Elenco dei compiti:
(1) Nell'articolo sullo sfruttamento dei lavoratori, quanto venivano pagati all'ora i novanta operai del capannone di Aldeno?
(2) Riprendi l'articolo sullo sfruttamento dei lavoratori dal punto in cui si ferma.

Articolo:
========================================================================

La situazione nel Trentino, Veneto ed Emilia

Il 25 febbraio di quest’anno si è svolto in Trentino il processo al titolare della Green Service e il suo vice, entrambi pakistani. Ottenuti in subappalto lavori di fascicolatura e rilegatura di libri, nell’autunno del 2016, mantenevano in un capannone di Aldeno, in provincia di Trento, in condizioni di semischiavitù novanta connazionali, costretti a lavorare con orari impossibili – fino a 27 ore consecutive – e pagati quattro euro l’ora.

Il quindici aprile a Forlì, in Emilia, un’indagine della Squadra Mobile ha scoperto “una vera e propria organizzazione criminale” guidata da quattro pakistani, tutti arrestati.
Avevano arruolato quarantacinque braccianti, tutti richiedenti asilo pakistani o afgani. Li pagavano cinque euro all’ora costringendoli a lavorare anche ottanta ore a settimana, quando la legge prevede 9,60 euro per un massimo di 44 ore. Alla fine, i braccianti percepivano soltanto duecentocinquanta euro alla settimana, ma duecento dovevano pagarli per il vitto e l’alloggio in casolari abbandonati in pessime condizioni igienico-sanitarie. Durante il lavoro, era proibito andare in bagno o fare una pausa pranzo, e chi aveva protestato era stato minacciato.

Il sei maggio, per aver ridotto in schiavitù dei lavoratori, quattro persone, due pakistani e le loro compagne – una cittadina italiana e una spagnola -, sono state arrestate nel Trevigiano, a Roncade. La loro azienda reclutava stranieri da impiegare come manodopera per lavorare nelle aziende del territorio. Anche qui veniva applicato il “contratto pakistano”: le vittime erano alloggiate in case diroccate in campagna, senza riscaldamento ed energia elettrica, svegliate alle prime ore della mattina, per evitare i controlli dei Carabinieri, e stipate all’interno di furgoni, per poi essere condotti nei vigneti anche il sabato e la domenica, sotto stretta sorveglianza e sotto intimidazioni.

La situazione in Calabria

Ma i pakistani non “gestiscono” soltanto i propri connazionali: il ventotto aprile di quest’anno a Cassano, in provincia di Cosenza, in Calabria, una cinquantina di braccianti agricoli africani di diverse etnie – gambiani, ghanesi, nigeriani e senegalesi – si sono scagliati contro i caporali denunciando pakistani, che li reclutavano nel parcheggio delle Poste, ai sindacati e ai carabinieri.

========================================================================

Righe di dati:
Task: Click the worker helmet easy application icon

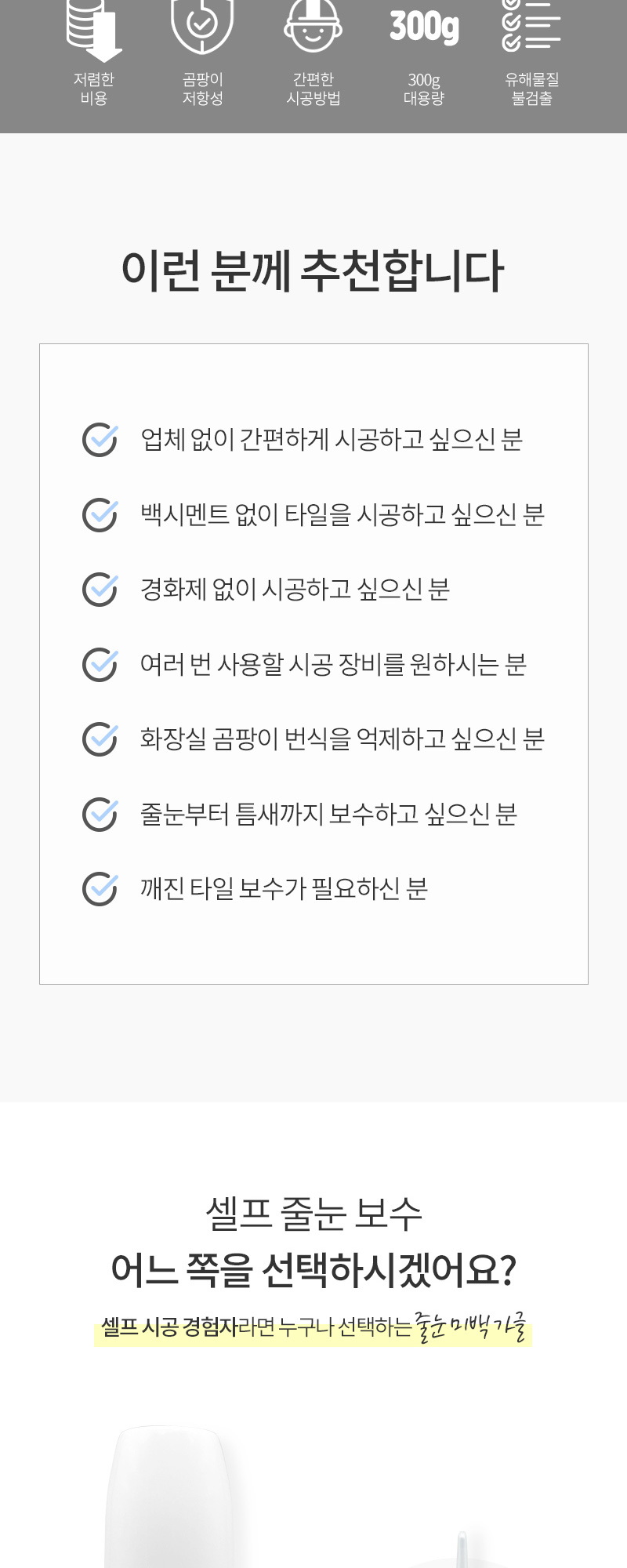Action: click(313, 26)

========================================================================

Risposte per compito:
(1) Quattro euro l'ora.

(2)
E il quattordici maggio il sindaco di Cassano Gianni Papasso ha dichiarato, in un Comune di emigrazione e lotte contadine, di condividere la posizione della ministro dell’Agricoltura Teresa Bellanova sui permessi di soggiorno e la regolamentazione dei migranti, iscrivendoli anche all’anagrafe comunale, per combattere questa forma di schiavitù.

La situazione in Sicilia

“In Sicilia la metà dei braccianti agricoli lavora in nero e spesso in condizioni disumane” ha affermato nei giorni scorsi la vicepresidente dell’Ars, Angela Foti, citando la situazione di Cassibile, frazione rurale di Siracusa, dove tra febbraio e giugno centinaia di braccianti agricoli africani “vivono in baracche subendo una grave condizione di sfruttamento”.

Angela Foti ha presentato un’interrogazione al governo Musumeci, ricordando come il tredici giugno dello scorso anno il presidente della Regione avesse deciso di attuare strategie di controllo del territorio contro il caporalato in base a un protocollo stipulato nell’aprile 2018 con il ministero dell’Interno, nell’ambito del Pon Legalità 2014/2020. Un programma che prevedeva infrastrutture per la videosorveglianza in numerosi Comuni del Ragusano e del Catanese.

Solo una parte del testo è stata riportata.